Although a few reviews have been reported on each method, a comprehensive overview of different methods for dependence modeling seems lacking. This study provides a review of different methods for dependence modeling in various applications in hydrology and water resources, together with strengths and limitations of different methods and avenues for future applications. Because of the vastness of each method, the review is confined to the dependence modeling of multivariate hydrological variables through the construction of multivariate distributions in the continuous context. This paper is organized as follows. After the discussion of different dependence measures in Section II, various methods, including the parametric distribution, entropy, copula, and nonparametric methods, are discussed in Sections III, IV, V, and VI, respectively. Discussions are provided in Section VII, followed by conclusions in Section VIII.

II Dependence measures

A dependence measure between variables describes how two (or more) variables cluster together. The measures and concepts of dependence in a multivariate setting include the linear correlation, rank (or monotone) association, positive quadrant dependence, tail dependence, and others (Hao and Singh, 2015b; Joe, 2014; Mari and Kotz, 2001; Nelsen, 2006). Here we focus on three types of dependence measures that are most commonly used in hydrology and water resources, the Pearson linear correlation that measures the linear dependence, rank correlation that measures the degree of monotonic dependence, and the tail dependence regarding the dependence in the extreme (tail) part.

2.1 Pearson linear correlation

For two random variables X and Y, the Pearson correlation coefficient (ρ) can be expressed as

ρ = \frac{cov (X, Y)}{\sqrt{σ^{2} (X)} \sqrt{σ^{2} (Y)}} = \frac{E (X Y) - E (X) E (Y)}{\sqrt{σ^{2} (X)} \sqrt{σ^{2} (Y)}}

where cov(X, Y) is the covariance of X and Y; and σ²(X) and σ²(Y) are variances of X and Y, respectively. The range of correlation coefficient ρ is from −1 to 1 with 1 representing a perfect increasing linear relationship and –1 a perfect decreasing linear relationship.
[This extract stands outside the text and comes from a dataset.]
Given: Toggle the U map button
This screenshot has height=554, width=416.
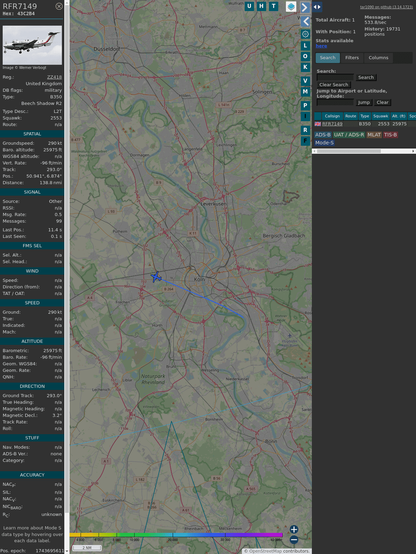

The Pearson correlation coefficient measures linear dependence between two variables. It is among the most commonly used dependence measures in practice, since its computation is straightforward and is a natural dependence measure under multivariate normal distribution (MVN; Embrechts et al., 2002). The Pearson correlation coefficient has been commonly used to measure the dependence between hydrologic variables in a variety of applications to describe how two metrics match (e.g. simulation or forecast versus observation). The drawbacks are that it only measures the linear dependence and is not invariant under general monotonic transformations. Hydrological data are generally non-Gaussian and thus the inference procedures regarding the dependence based on linear correlation may be misleading. When the assumption of linear correlation does not hold in general or nonlinear dependences (or dependence in a particular region) are required, other dependence measures may be resorted to.

2.2 Rank correlation

The rank (or monotone) association refers to the dependence when one variable increases and the other tends to either increase or decrease. Spearman’s rho and Kendall’s tau rank correlations are the two most commonly used dependence measures in cases when the Pearson correlation coefficient is inappropriate or even misleading. Both measures range from –1 to 1 with limits –1 and 1 representing perfectly negative and perfectly positive association, respectively.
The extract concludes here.